In 2000 Stanford applied for a permit to add buildings to its campus. The Santa Clara County Board of Supervisors approved the plan, but first required the university to build public trails on campus and pay more than $12 million for trail improvements in nearby towns.

The Committee for Green Foothills accused the board of approving the trail project without performing a separate environmental review.

In December 2005 the board notified the public that the trail agreement didn't require environmental review, a determination that typically triggers a 30-day deadline for public challenges.

The committee had argued that it had six months to file suit based on its allegation that the trail agreement was an independent "project" that required a separate environmental review.

The state justices disagreed, saying the deadline can't be extended based on the nature of the claims. Environmental challenges to public projects "face unusually short statutes of limitation" to avoid unnecessary delays, Justice Carol Corrigan noted.

The committee had sued 171 days after the county posted notice.

The state high court unanimously overturned a lower court's finding that there was a "reasonable possibility" that the allegations qualified for the longer deadline.

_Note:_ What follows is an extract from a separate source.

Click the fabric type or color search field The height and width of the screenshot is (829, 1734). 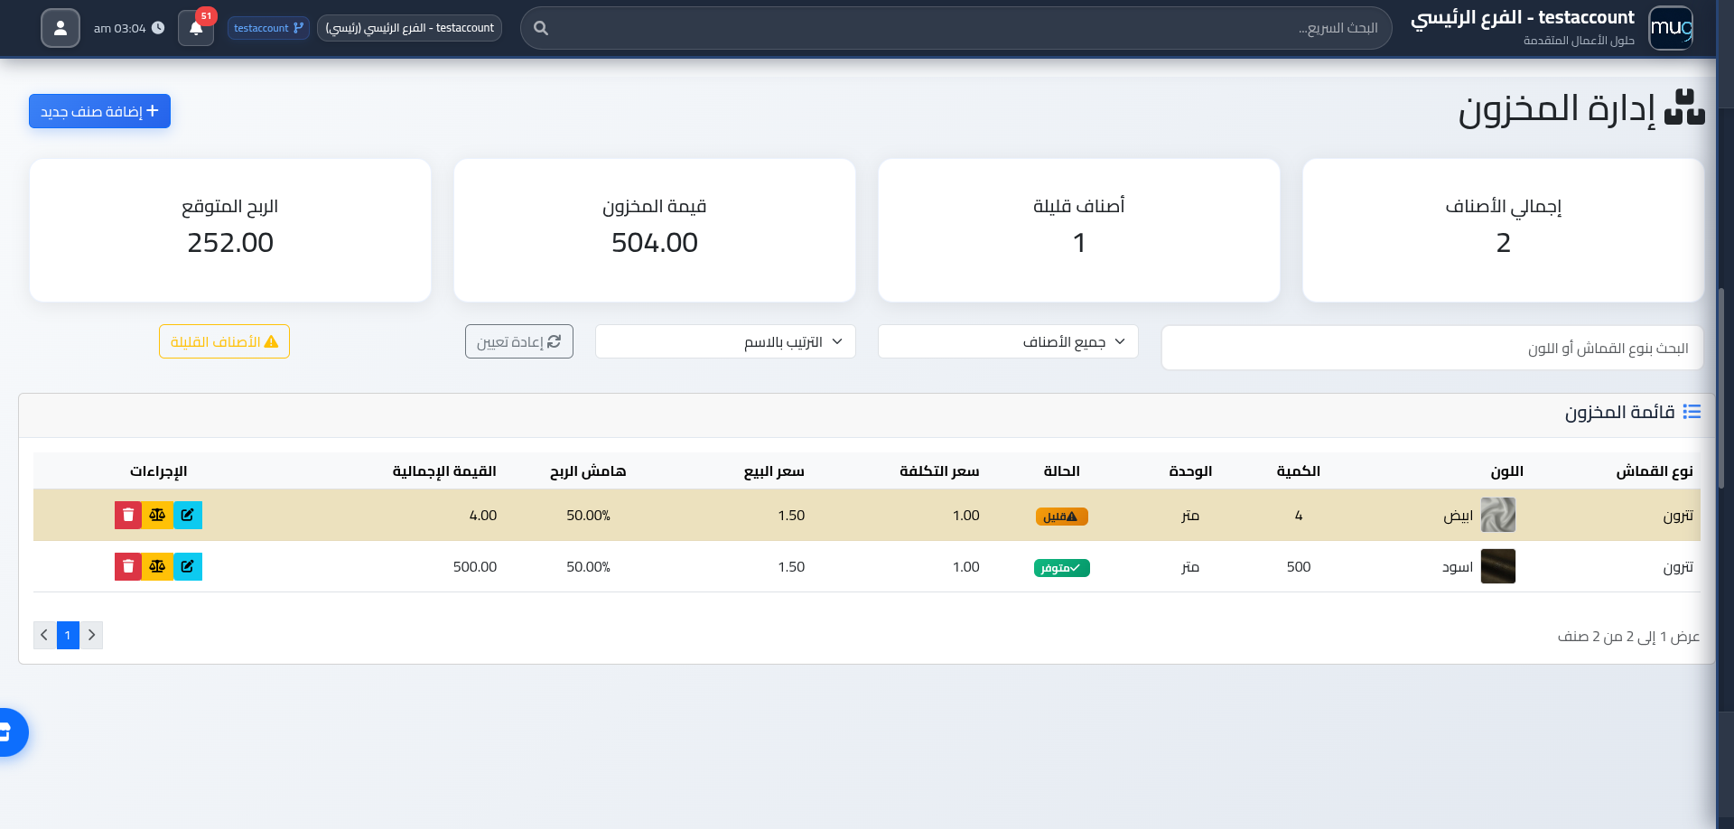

Had the justices ruled otherwise, Corrigan wrote, parties could delay projects simply by asserting that the agency failed to conduct a proper environmental review. Project owners would have to wait six months just to avoid interruption, the ruling states.

"A bright-line rule that the filing of a [notice of determination] triggers a 30-day statute of limitations promotes certainty, allowing local governments and developers to proceed with projects without the threat of potential future litigation," Corrigan wrote.